Line by line, output the material without altering anything.

--- --- ---

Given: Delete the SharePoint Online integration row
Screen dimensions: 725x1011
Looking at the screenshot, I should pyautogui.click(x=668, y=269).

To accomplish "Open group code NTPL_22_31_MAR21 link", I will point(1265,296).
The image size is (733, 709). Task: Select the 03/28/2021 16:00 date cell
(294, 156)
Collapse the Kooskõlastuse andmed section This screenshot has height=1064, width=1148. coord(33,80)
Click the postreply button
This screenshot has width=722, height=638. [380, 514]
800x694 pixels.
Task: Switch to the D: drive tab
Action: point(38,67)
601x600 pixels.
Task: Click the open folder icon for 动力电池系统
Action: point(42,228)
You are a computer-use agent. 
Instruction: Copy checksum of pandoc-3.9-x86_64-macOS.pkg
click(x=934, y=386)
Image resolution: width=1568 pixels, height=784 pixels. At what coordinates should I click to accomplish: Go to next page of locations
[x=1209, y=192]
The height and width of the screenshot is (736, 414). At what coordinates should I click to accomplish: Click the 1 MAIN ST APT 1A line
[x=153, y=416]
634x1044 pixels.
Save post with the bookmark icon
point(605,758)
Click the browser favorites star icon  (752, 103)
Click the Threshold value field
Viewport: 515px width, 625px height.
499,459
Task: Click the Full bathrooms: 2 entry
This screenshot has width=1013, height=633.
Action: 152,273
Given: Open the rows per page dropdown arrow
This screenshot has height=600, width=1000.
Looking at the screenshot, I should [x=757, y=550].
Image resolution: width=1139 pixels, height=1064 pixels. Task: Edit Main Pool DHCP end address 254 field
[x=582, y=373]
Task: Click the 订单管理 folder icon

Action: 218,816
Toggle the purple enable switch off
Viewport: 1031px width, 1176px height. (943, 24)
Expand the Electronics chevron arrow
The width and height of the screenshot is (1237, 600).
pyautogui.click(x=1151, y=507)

--- --- ---

WRITTEN SOLUTION.
Given: Delete the SharePoint Online integration row
Screen dimensions: 725x1011
Looking at the screenshot, I should pyautogui.click(x=668, y=269).

To accomplish "Open group code NTPL_22_31_MAR21 link", I will point(1265,296).
The image size is (733, 709). Task: Select the 03/28/2021 16:00 date cell
(294, 156)
Collapse the Kooskõlastuse andmed section This screenshot has height=1064, width=1148. coord(33,80)
Click the postreply button
This screenshot has width=722, height=638. [380, 514]
800x694 pixels.
Task: Switch to the D: drive tab
Action: point(38,67)
601x600 pixels.
Task: Click the open folder icon for 动力电池系统
Action: point(42,228)
You are a computer-use agent. 
Instruction: Copy checksum of pandoc-3.9-x86_64-macOS.pkg
click(x=934, y=386)
Image resolution: width=1568 pixels, height=784 pixels. At what coordinates should I click to accomplish: Go to next page of locations
[x=1209, y=192]
The height and width of the screenshot is (736, 414). At what coordinates should I click to accomplish: Click the 1 MAIN ST APT 1A line
[x=153, y=416]
634x1044 pixels.
Save post with the bookmark icon
point(605,758)
Click the browser favorites star icon  (752, 103)
Click the Threshold value field
Viewport: 515px width, 625px height.
499,459
Task: Click the Full bathrooms: 2 entry
This screenshot has width=1013, height=633.
Action: 152,273
Given: Open the rows per page dropdown arrow
This screenshot has height=600, width=1000.
Looking at the screenshot, I should [x=757, y=550].
Image resolution: width=1139 pixels, height=1064 pixels. Task: Edit Main Pool DHCP end address 254 field
[x=582, y=373]
Task: Click the 订单管理 folder icon

Action: 218,816
Toggle the purple enable switch off
Viewport: 1031px width, 1176px height. (943, 24)
Expand the Electronics chevron arrow
The width and height of the screenshot is (1237, 600).
pyautogui.click(x=1151, y=507)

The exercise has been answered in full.